**Texto para leitura**.

######

Zona Curva

Diretamente da Bruzundanga de Lima Barreto

            por Fernando do Valle

Lima Barreto – Na Bruzundanga de Lima Barreto (aviso que qualquer semelhança NÃO é mera coincidência), o financeiro/economista acredita que o decréscimo populacional solucionaria problemas econômicos, os políticos creem-se feitos de carne e sangue diferentes dos meros mortais e os “pistolões” garantem o sucesso dos escritores.

Lima cultuou esse humor corrosivo, que o levou a escrever o livro, de experiências próprias como jornalista e da proximidade com a elite intelectual da época, sempre disposta ao descarado puxa-saquismo para ascender socialmente.

A política

“A política não é uma grande cogitação de guiar os nossos destinos; porém, uma vulgar especulação de cargos e propinas”.

(trecho de Os Bruzundangas)

 

Em tom satírico, Lima desanca a oligarquia de doutores que dominava a política, “pobres e ricos corriam” em busca dos títulos de advogado, médico e engenheiro, o que lhes assegurava “certos privilégios e regalias”.

A primeira edição de “Os Bruzundangas” foi lançada em 1922 (ano da morte de Lima). No livro, o escritor escancara os vícios da República Velha (1889-1930), e que infelizmente continuam atuais na Nova (ou Sexta) República, iniciada após a ditadura militar. O livro é narrado por um visitante das plagas bruzundanguenses que divide sua percepção em capítulos temáticos como “Um grande financeiro”, “O ensino na Bruzundanga”, “A sociedade” etc.

lima barreto biografia
Caricatura do jovem Lima Barreto (fonte: Marcos Guilherme Ilustra Letras)

Pobre, negro e alcoólatra, o escritor Lima Barreto morreu em 1 de novembro de 1922 com apenas 41 anos e lutou contra o preconceito e a ignorância armado por sua escrita contundente. Leia texto sobre Lima e o racismo.

Leia alguns trechos do livro:

 “Que financeiro!”

######

**Excertos das linhas**.

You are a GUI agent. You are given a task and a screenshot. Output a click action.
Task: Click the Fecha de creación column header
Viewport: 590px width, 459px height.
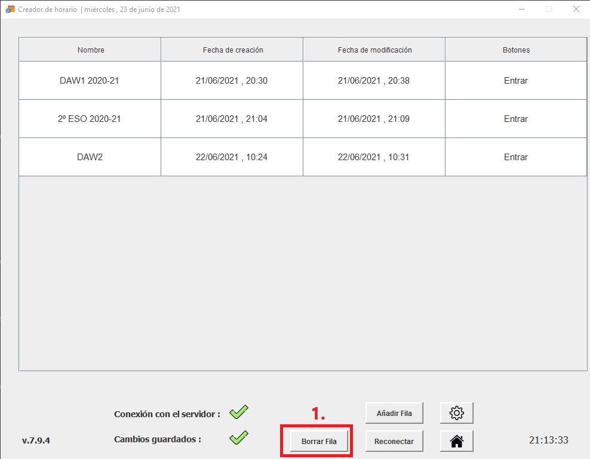coord(232,50)
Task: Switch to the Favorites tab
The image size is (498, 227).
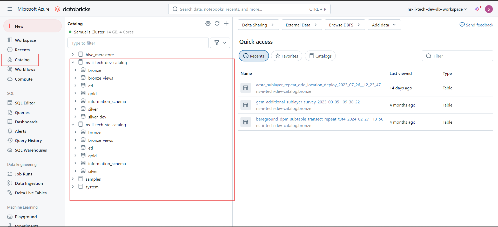Action: (287, 56)
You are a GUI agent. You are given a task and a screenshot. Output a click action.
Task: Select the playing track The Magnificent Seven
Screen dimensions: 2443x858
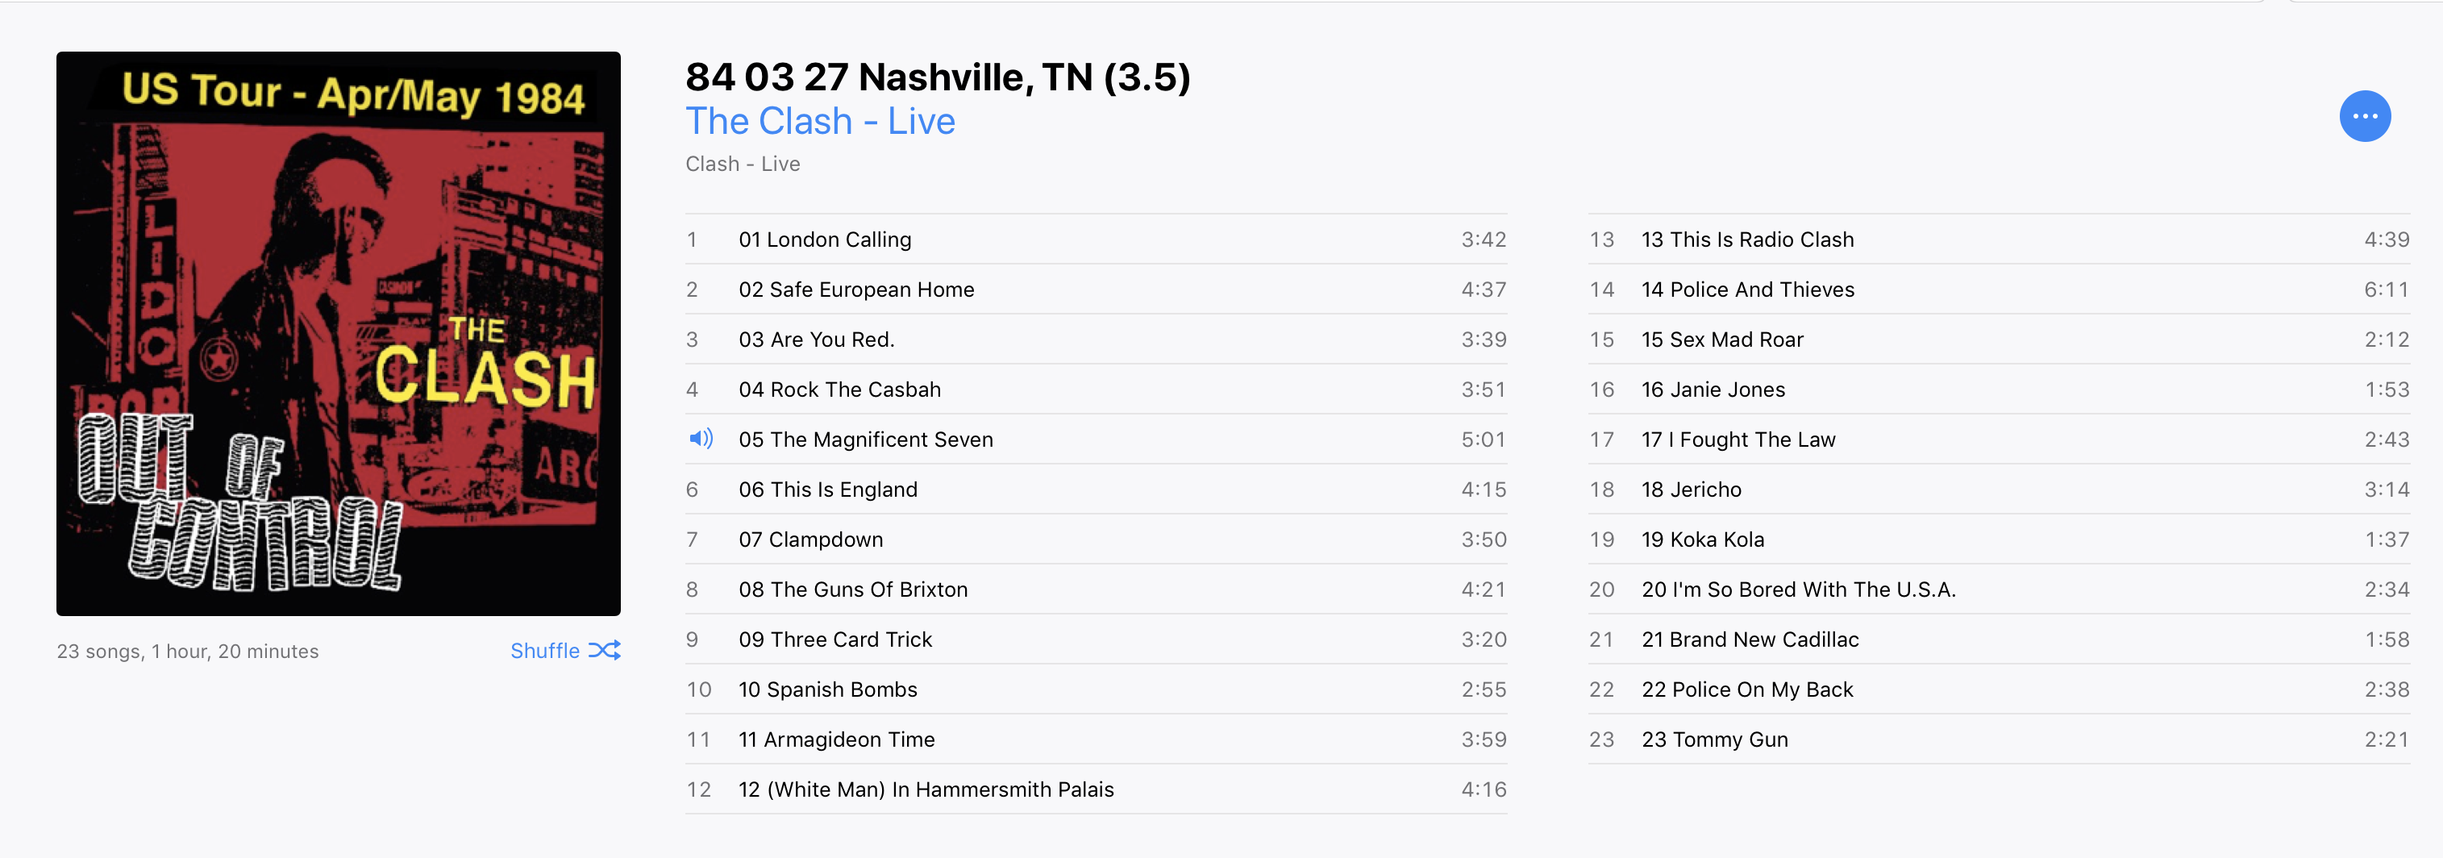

######

**Tarefas**.
1/ Transcreva do texto sobre Lima Barreto o trecho entre "lima barreto biografia" e "e o racismo.", inclusive.
2/ Resuma o parágrafo do texto sobre Lima Barreto que começa com "A primeira edição de", sem perder os fatos principais.

**Respostas**.
1/
lima barreto biografia
Caricatura do jovem Lima Barreto (fonte: Marcos Guilherme Ilustra Letras)

Pobre, negro e alcoólatra, o escritor Lima Barreto morreu em 1 de novembro de 1922 com apenas 41 anos e lutou contra o preconceito e a ignorância armado por sua escrita contundente. Leia texto sobre Lima e o racismo.

2/ Lançado em 1922, ano da morte de Lima, "Os Bruzundangas" expõe vícios da República Velha (1889-1930) que continuam atuais na Nova República, iniciada após a ditadura militar. Um visitante da Bruzundanga narra o livro em capítulos temáticos, como "Um grande financeiro", "O ensino na Bruzundanga" e "A sociedade".